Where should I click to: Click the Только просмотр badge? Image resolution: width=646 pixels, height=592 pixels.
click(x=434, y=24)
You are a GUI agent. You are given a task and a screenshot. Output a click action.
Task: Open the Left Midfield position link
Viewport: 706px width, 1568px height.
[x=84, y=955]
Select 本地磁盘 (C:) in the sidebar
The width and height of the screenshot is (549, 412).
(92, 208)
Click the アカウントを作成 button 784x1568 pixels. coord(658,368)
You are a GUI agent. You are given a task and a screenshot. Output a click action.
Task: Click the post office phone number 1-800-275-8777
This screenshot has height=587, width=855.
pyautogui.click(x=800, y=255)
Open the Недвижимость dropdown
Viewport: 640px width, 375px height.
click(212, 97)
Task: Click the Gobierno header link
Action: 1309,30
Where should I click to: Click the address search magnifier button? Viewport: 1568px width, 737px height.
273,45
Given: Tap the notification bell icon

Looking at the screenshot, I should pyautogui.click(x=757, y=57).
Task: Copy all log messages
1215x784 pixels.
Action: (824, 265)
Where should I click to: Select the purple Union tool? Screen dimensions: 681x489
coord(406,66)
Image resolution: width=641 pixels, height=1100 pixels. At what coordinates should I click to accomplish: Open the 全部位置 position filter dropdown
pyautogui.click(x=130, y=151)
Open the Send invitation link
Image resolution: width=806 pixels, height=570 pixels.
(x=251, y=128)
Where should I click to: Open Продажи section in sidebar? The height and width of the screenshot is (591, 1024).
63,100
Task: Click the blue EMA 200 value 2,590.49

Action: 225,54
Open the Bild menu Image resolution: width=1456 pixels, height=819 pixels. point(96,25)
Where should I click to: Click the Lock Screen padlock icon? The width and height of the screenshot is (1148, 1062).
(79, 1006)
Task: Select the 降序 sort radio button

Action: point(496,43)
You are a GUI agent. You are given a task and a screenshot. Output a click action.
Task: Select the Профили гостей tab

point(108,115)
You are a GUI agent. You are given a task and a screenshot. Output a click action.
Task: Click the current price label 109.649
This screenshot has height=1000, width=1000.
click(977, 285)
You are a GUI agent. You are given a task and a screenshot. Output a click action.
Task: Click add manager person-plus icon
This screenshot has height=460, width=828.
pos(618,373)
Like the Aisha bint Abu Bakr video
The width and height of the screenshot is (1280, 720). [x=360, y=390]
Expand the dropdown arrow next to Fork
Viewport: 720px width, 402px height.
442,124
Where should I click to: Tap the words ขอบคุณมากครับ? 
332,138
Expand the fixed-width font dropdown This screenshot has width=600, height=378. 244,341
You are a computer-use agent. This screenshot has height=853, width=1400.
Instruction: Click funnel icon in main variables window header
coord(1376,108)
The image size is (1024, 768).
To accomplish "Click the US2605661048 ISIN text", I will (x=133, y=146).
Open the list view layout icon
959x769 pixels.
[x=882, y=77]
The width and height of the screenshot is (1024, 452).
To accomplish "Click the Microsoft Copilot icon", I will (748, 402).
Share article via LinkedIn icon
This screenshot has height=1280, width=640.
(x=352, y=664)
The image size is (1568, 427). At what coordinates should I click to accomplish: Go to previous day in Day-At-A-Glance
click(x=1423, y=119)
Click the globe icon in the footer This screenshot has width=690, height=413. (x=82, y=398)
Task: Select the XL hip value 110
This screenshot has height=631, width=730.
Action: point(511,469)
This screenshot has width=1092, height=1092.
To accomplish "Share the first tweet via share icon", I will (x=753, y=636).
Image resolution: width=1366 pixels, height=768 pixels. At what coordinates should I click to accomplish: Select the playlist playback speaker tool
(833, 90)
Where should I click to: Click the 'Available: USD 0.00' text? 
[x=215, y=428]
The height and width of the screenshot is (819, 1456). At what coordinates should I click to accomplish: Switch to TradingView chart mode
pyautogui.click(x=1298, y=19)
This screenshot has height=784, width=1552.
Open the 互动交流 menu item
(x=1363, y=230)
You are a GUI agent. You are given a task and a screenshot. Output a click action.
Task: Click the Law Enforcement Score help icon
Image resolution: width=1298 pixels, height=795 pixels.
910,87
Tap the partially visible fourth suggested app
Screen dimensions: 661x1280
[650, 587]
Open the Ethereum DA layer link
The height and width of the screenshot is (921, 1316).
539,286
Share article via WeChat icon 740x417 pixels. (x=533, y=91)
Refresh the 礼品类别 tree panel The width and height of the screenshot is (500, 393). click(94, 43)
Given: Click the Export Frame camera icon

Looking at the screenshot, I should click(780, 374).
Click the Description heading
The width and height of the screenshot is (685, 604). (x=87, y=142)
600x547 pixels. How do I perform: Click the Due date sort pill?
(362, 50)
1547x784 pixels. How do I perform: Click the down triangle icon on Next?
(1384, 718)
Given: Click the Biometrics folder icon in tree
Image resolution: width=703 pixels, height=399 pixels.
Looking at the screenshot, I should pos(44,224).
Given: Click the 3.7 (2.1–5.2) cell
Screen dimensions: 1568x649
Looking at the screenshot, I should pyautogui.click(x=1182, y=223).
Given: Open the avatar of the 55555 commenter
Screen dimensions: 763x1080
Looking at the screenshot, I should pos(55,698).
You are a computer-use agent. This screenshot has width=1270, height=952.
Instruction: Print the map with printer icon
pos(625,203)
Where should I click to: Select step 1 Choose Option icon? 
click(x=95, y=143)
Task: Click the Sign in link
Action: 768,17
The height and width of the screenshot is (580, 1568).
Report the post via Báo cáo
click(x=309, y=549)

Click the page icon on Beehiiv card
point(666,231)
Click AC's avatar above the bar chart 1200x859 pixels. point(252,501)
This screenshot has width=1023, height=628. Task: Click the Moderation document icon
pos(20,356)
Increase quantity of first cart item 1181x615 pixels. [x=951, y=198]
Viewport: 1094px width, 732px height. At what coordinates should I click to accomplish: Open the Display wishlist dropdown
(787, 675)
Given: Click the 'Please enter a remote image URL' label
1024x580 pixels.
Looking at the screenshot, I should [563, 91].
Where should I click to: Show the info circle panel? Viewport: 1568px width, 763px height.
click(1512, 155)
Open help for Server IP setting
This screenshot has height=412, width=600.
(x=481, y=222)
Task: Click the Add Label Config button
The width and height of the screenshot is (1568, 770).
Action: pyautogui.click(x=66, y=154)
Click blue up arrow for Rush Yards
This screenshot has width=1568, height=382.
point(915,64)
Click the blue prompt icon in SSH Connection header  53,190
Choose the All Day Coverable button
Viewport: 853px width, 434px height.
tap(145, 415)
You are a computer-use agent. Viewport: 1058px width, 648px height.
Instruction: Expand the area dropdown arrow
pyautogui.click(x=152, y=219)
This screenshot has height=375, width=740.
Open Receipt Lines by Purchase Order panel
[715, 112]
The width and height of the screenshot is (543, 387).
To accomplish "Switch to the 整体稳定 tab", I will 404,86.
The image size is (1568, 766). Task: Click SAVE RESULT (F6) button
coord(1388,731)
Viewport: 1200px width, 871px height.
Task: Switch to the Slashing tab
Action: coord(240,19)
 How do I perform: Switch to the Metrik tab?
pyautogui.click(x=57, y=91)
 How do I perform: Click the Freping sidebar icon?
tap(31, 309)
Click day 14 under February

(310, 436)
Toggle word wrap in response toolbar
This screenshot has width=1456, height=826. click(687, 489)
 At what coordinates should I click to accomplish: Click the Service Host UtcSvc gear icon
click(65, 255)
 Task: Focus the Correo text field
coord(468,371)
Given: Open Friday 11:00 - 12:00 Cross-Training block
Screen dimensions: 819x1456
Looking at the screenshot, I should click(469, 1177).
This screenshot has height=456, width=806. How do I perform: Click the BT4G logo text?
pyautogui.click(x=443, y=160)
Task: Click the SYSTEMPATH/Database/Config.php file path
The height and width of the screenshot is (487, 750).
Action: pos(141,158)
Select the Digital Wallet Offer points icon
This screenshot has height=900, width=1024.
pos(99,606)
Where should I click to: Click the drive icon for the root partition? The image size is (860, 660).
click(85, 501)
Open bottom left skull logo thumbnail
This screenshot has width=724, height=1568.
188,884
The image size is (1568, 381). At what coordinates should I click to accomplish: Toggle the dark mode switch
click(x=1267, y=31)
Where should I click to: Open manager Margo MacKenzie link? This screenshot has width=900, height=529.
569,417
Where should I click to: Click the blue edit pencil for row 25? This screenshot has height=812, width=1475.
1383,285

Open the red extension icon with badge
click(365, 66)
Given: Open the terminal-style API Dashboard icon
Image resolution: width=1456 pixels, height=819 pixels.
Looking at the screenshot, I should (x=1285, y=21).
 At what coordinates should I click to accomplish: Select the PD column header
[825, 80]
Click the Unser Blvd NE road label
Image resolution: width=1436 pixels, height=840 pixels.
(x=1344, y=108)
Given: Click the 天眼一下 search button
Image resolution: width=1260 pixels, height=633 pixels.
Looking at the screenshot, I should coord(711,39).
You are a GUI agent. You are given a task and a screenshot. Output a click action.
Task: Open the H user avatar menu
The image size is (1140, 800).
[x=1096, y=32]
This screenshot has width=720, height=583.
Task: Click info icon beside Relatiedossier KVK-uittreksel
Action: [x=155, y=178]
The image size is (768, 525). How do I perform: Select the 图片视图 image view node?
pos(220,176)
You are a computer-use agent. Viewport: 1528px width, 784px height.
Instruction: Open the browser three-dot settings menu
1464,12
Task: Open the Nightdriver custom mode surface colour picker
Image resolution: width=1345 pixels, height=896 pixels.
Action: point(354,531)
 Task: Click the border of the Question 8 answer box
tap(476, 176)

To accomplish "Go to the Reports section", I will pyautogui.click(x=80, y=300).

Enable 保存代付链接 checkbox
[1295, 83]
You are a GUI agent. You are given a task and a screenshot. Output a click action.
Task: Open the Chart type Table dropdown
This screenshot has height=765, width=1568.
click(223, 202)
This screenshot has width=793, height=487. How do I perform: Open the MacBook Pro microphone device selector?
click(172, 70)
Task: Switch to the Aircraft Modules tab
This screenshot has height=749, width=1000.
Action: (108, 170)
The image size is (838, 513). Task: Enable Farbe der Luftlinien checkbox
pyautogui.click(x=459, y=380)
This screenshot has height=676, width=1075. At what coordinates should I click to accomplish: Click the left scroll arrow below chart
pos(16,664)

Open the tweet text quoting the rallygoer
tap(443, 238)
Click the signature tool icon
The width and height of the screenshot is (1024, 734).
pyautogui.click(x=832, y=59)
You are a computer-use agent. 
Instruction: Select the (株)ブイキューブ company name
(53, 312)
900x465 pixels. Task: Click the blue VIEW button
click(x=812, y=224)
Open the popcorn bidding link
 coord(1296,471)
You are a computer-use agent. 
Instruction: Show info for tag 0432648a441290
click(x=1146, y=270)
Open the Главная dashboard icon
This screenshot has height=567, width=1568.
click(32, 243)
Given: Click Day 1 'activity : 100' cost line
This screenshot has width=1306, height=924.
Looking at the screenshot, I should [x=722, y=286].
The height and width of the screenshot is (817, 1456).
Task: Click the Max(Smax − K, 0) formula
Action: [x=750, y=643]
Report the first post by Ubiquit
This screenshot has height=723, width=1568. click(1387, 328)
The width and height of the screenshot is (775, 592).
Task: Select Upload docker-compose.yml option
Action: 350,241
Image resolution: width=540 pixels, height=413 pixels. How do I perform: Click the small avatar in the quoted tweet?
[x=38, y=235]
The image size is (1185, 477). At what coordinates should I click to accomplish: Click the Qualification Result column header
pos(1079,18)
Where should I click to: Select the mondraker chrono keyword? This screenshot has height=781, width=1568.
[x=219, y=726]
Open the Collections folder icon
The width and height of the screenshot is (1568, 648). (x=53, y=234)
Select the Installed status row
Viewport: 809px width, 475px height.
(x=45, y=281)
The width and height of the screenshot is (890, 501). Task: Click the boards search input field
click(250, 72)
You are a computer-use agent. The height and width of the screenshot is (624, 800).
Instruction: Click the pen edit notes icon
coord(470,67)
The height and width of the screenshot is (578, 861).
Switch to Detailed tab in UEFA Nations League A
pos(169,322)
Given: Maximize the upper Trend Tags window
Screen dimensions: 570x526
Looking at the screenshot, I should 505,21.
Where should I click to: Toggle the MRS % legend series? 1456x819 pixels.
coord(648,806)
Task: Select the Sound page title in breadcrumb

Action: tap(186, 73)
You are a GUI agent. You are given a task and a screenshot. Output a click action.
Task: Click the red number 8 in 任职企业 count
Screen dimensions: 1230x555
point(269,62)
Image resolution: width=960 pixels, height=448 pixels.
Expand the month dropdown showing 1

────────────────────

§ **Exercise**: Write out the stretch of the material from its first line through the line containing "Open the Bild", copying both end lines and everything between them.

§ **Final answer**:
Where should I click to: Click the Только просмотр badge? Image resolution: width=646 pixels, height=592 pixels.
click(x=434, y=24)
You are a GUI agent. You are given a task and a screenshot. Output a click action.
Task: Open the Left Midfield position link
Viewport: 706px width, 1568px height.
[x=84, y=955]
Select 本地磁盘 (C:) in the sidebar
The width and height of the screenshot is (549, 412).
(92, 208)
Click the アカウントを作成 button 784x1568 pixels. coord(658,368)
You are a GUI agent. You are given a task and a screenshot. Output a click action.
Task: Click the post office phone number 1-800-275-8777
This screenshot has height=587, width=855.
pyautogui.click(x=800, y=255)
Open the Недвижимость dropdown
Viewport: 640px width, 375px height.
click(212, 97)
Task: Click the Gobierno header link
Action: 1309,30
Where should I click to: Click the address search magnifier button? Viewport: 1568px width, 737px height.
273,45
Given: Tap the notification bell icon

Looking at the screenshot, I should pyautogui.click(x=757, y=57).
Task: Copy all log messages
1215x784 pixels.
Action: (824, 265)
Where should I click to: Select the purple Union tool? Screen dimensions: 681x489
coord(406,66)
Image resolution: width=641 pixels, height=1100 pixels. At what coordinates should I click to accomplish: Open the 全部位置 position filter dropdown
pyautogui.click(x=130, y=151)
Open the Send invitation link
Image resolution: width=806 pixels, height=570 pixels.
(x=251, y=128)
Where should I click to: Open Продажи section in sidebar? The height and width of the screenshot is (591, 1024).
63,100
Task: Click the blue EMA 200 value 2,590.49

Action: 225,54
Open the Bild menu Image resolution: width=1456 pixels, height=819 pixels. point(96,25)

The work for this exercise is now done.